(Beginning of Material supplied)

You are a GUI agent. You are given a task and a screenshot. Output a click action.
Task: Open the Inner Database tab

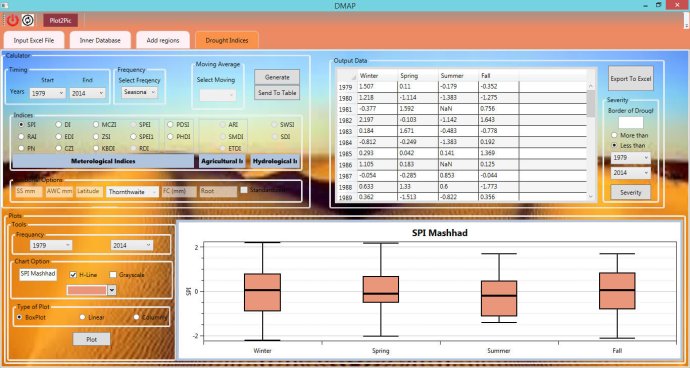point(100,40)
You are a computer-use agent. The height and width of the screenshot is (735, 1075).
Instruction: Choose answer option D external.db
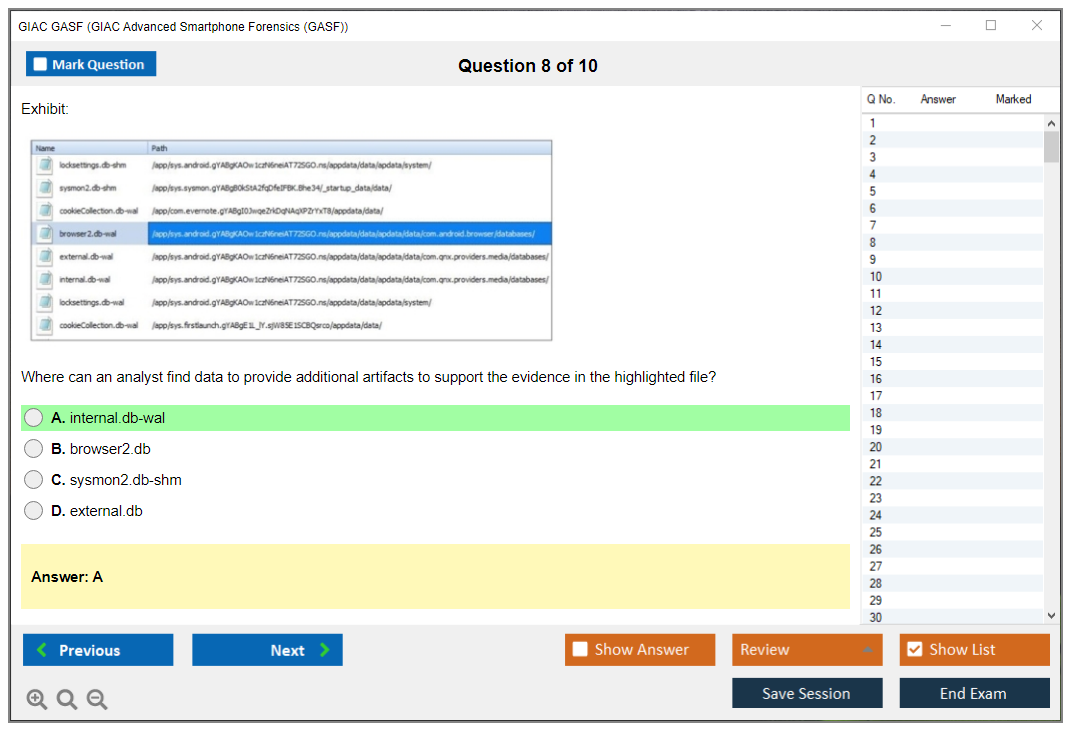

(End of Material supplied)

_Exercise prompt:_
Please reproduce every record exactly as written, excluding the pictures.

_Response:_
You are a GUI agent. You are given a task and a screenshot. Output a click action.
Task: Open the Inner Database tab

point(100,40)
You are a computer-use agent. The height and width of the screenshot is (735, 1075).
Instruction: Choose answer option D external.db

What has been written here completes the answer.